▶ _Tâche à effectuer_
Traduisez en anglais la phrase suivante de l'extrait sur Amphipolis : « Il appréhendait que les habitants d’Amphipolis ne voulussent rien entendre, dans l’espoir que Thucydide, avec les secours qu’il amènerait par mer et ceux qu’il tirerait de la Thrace, parviendrait à les sauver. »

CV. Cependant Brasidas, craignant qu’il n’arrivât par mer des secours deThasos, informé d’ailleurs que Thucydide possédait, dans cette partie de la Thrace, une exploitation de mines d’or qui le rendait un des plus riches particuliers du continent[*]( Il était par conséquent intéressé personnellement à la défense de la ville.), avait hâte de le devancer en occupant la place. Il appréhendait que les habitants d’Amphipolis ne voulussent rien entendre, dans l’espoir que Thucydide, avec les secours qu’il amènerait par mer et ceux qu’il tirerait de la Thrace, parviendrait à les sauver. Il offrit donc des conditions modérées et fit proclamer par un héraut que tous les Amphipolitains et les Athéniens établis dans la ville pourraient, s’ils le voulaient, rester dans leurs biens et jouir de l’égalité des droits  ; que, s’ils refusaient, ils auraient cinq jours pour sortir et emporter tout ce qui leur appartenait.

▶ _Données fournies_
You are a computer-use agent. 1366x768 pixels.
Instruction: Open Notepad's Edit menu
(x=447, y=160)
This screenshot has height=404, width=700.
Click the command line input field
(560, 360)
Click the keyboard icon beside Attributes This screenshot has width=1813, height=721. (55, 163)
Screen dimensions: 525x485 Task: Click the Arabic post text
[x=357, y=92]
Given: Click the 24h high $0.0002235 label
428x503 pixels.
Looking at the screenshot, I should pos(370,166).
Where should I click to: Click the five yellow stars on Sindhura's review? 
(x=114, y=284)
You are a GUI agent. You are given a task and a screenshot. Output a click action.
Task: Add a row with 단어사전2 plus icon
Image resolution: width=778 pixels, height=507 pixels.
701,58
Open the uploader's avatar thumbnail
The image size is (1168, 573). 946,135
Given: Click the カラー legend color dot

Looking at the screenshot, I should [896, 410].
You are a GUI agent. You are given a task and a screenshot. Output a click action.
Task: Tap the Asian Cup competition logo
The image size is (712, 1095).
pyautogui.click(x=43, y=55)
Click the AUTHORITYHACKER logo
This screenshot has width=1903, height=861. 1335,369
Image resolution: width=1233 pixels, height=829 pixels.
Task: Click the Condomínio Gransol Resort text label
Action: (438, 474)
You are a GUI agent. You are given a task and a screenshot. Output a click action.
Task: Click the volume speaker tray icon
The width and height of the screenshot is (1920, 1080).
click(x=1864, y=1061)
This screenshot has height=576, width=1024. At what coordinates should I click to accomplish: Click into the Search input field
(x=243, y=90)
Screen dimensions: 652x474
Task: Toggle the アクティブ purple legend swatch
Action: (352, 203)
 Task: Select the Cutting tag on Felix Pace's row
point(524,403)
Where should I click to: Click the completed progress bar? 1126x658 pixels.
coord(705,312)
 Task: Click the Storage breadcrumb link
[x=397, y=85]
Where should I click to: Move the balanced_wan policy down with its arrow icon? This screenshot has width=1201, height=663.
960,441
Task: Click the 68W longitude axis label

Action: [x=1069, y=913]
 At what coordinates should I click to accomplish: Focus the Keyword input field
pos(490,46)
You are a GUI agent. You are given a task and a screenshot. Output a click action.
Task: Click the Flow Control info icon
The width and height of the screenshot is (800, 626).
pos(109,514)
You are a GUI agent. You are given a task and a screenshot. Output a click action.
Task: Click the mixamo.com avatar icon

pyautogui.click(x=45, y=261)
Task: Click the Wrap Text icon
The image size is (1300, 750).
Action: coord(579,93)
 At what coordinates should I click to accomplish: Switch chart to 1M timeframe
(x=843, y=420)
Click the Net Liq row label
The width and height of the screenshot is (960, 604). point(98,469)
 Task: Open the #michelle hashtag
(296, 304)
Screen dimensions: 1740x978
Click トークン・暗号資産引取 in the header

▶ _Réponse correcte_
He feared that the inhabitants of Amphipolis would refuse to listen, in the hope that Thucydides, with the help he would bring by sea and the help he would draw from Thrace, would manage to save them.